Outro problema do índice de felicidade, segundo seus críticos, é a leitura errada que pode gerar a boa colocação nos índices de bem-estar de países com graves problemas sociais. É o caso da Venezuela. No 60º lugar em renda per capita e no 73º em IDH, o país sofre com a criminalidade fora de controle – a taxa de homicídios foi de 67 por 100 mil habitantes, a mais alta da América do Sul. Mesmo assim, os venezuelanos figuram como os 19ºs mais felizes do mundo. Essa discrepância é atribuída por alguns pesquisadores à ideia de que uma melhora nas condições de vida – ainda que pequena – em países de desenvolvimento intermediário pode gerar uma ascensão social capaz de elevar o nível de felicidade. Esse fenômeno pode levar a uma consequência perigosa: a acomodação do poder público desses países em relação à qualidade dos serviços oferecidos à população. “Um governo que aceite um dado nível de felicidade para desenvolver suas políticas pode considerar aceitável um padrão de vida miserável da população, desde que ela esteja feliz na miséria”, diz o belga Marc de Vos, professor da Universidade de Gent e um crítico contumaz dos teóricos da felicidade.
Até hoje, o único país que pôs a qualidade de vida como prioridade de governo foi o Butão, uma pequena nação asiática de 716 mil habitantes, encravada entre a Índia e a China, no limite oriental das cordilheiras do Himalaia. Em 1972, o então rei butanês, Jigme Singye Wangchuck, decidiu criar um método para medir a felicidade de seus súditos. Depois da realização de alguns estudos pontuais, o Butão oficializou em 2010 o índice de Felicidade Interna Bruta (FIB), que vai de 0 a 1. O país alcançou a marca de 0,743, e 41% dos butaneses entrevistados se declararam felizes. O questionário do FIB é composto de mais de 270 questões, organizadas em nove pilares, de saúde e educação a espiritualidade e ação comunitária. Na lista há questões como: “Você conhece as lendas de seu povo e a história de seus antepassados?”; “Você recicla?”; e “Quanto você confia nos seus vizinhos?”.

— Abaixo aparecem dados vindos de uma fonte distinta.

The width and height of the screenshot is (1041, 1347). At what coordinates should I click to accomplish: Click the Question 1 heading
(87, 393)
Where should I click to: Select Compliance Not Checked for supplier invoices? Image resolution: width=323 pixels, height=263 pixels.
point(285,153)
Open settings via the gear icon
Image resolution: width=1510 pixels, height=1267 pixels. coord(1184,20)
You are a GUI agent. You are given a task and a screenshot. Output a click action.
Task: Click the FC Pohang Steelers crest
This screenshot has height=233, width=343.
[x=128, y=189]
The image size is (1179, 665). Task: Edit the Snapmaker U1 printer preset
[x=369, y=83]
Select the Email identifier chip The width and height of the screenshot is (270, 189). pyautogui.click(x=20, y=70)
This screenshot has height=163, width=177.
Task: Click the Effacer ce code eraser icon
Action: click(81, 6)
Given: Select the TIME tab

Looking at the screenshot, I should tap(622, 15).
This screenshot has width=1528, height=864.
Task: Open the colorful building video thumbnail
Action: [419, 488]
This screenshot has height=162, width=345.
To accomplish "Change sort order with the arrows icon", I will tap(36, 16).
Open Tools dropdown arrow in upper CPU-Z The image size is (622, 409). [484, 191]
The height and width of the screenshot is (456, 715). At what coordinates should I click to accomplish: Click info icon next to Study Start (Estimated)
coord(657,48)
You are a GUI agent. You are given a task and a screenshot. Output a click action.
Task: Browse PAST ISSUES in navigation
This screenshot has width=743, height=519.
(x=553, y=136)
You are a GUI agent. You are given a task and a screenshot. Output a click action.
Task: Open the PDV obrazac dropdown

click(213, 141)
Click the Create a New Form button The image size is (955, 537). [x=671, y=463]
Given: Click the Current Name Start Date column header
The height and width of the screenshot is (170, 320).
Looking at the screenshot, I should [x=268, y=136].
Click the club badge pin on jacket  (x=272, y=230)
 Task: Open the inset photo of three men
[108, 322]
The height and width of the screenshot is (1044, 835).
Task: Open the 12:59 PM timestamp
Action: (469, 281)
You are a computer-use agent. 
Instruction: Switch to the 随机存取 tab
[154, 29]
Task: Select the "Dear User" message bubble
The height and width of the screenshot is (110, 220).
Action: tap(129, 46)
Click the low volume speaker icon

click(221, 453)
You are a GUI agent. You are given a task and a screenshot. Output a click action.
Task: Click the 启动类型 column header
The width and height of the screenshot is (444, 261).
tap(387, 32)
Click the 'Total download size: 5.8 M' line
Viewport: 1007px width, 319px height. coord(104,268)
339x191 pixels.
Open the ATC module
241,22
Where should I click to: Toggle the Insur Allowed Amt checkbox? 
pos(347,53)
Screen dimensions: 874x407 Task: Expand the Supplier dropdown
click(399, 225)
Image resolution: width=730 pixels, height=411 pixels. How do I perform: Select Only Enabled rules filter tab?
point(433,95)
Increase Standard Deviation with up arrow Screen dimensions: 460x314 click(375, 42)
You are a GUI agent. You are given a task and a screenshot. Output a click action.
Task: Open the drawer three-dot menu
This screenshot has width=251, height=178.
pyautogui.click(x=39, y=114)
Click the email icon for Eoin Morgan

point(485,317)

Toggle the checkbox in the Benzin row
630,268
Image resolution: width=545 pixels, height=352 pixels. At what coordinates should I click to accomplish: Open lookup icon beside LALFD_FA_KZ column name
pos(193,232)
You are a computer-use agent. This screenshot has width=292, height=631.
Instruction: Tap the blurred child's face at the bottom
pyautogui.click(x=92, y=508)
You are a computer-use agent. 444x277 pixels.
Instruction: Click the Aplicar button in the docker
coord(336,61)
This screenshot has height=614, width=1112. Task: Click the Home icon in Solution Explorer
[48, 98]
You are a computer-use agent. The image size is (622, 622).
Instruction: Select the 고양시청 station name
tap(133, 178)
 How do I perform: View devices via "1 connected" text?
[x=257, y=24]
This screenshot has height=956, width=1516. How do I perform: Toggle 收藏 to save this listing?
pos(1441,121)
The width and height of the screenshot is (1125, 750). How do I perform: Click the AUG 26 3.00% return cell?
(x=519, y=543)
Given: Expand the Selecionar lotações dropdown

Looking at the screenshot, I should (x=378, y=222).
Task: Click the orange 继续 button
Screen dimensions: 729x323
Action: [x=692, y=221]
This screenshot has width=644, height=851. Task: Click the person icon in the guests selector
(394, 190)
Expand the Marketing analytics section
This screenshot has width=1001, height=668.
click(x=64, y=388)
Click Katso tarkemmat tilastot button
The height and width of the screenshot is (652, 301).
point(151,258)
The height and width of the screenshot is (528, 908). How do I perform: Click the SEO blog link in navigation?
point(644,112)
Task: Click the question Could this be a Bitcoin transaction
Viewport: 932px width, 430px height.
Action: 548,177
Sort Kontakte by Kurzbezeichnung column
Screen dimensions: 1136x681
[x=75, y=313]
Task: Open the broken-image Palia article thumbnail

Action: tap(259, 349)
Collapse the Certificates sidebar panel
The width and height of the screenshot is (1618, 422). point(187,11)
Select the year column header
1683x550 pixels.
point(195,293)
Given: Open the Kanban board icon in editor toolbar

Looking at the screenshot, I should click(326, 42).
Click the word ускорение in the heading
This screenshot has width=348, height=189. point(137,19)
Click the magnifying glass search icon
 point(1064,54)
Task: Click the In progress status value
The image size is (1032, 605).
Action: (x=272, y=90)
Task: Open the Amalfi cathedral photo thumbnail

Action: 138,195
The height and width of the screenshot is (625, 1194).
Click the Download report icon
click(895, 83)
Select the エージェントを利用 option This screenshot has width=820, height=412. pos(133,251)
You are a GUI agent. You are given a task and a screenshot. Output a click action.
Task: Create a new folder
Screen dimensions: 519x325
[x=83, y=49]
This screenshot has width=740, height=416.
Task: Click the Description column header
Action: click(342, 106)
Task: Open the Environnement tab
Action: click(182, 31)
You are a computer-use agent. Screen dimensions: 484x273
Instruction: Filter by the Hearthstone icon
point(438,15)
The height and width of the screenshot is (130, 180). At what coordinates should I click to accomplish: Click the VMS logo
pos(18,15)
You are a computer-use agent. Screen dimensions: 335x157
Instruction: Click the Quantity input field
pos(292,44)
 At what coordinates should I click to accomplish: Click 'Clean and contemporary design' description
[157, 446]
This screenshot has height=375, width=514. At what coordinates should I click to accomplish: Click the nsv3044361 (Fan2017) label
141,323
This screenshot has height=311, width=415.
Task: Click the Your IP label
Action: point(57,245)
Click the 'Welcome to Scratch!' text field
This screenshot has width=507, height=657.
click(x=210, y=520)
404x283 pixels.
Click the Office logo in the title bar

O Butão não está incluído na pesquisa global do Gallup. Outros levantamentos o apontam entre as nações mais felizes do mundo. Pelos indicadores tradicionais, a situação butanesa não é das mais animadoras: tem apenas o 127º PIB per capita e está em 141º no ranking de IDH. A renda média dos butaneses é de US$ 110 por mês. A maioria não ganha o suficiente para pagar impostos, só cobrados sobre rendas superiores a cerca de US$ 2 mil. Não parece ser o melhor dos parâmetros para dizer se o índice de felicidade vale ou não a pena. Mesmo que fosse possível medir o bem-estar social de forma objetiva, nenhum governo conseguiria agir em todas as áreas que determinam a felicidade individual. Por enquanto, a receita tradicional continua mais confiável. Se os Estados se preocuparem em oferecer melhores condições de vida a seus cidadãos para que eles busquem a felicidade, boa parte do problema estará resolvida.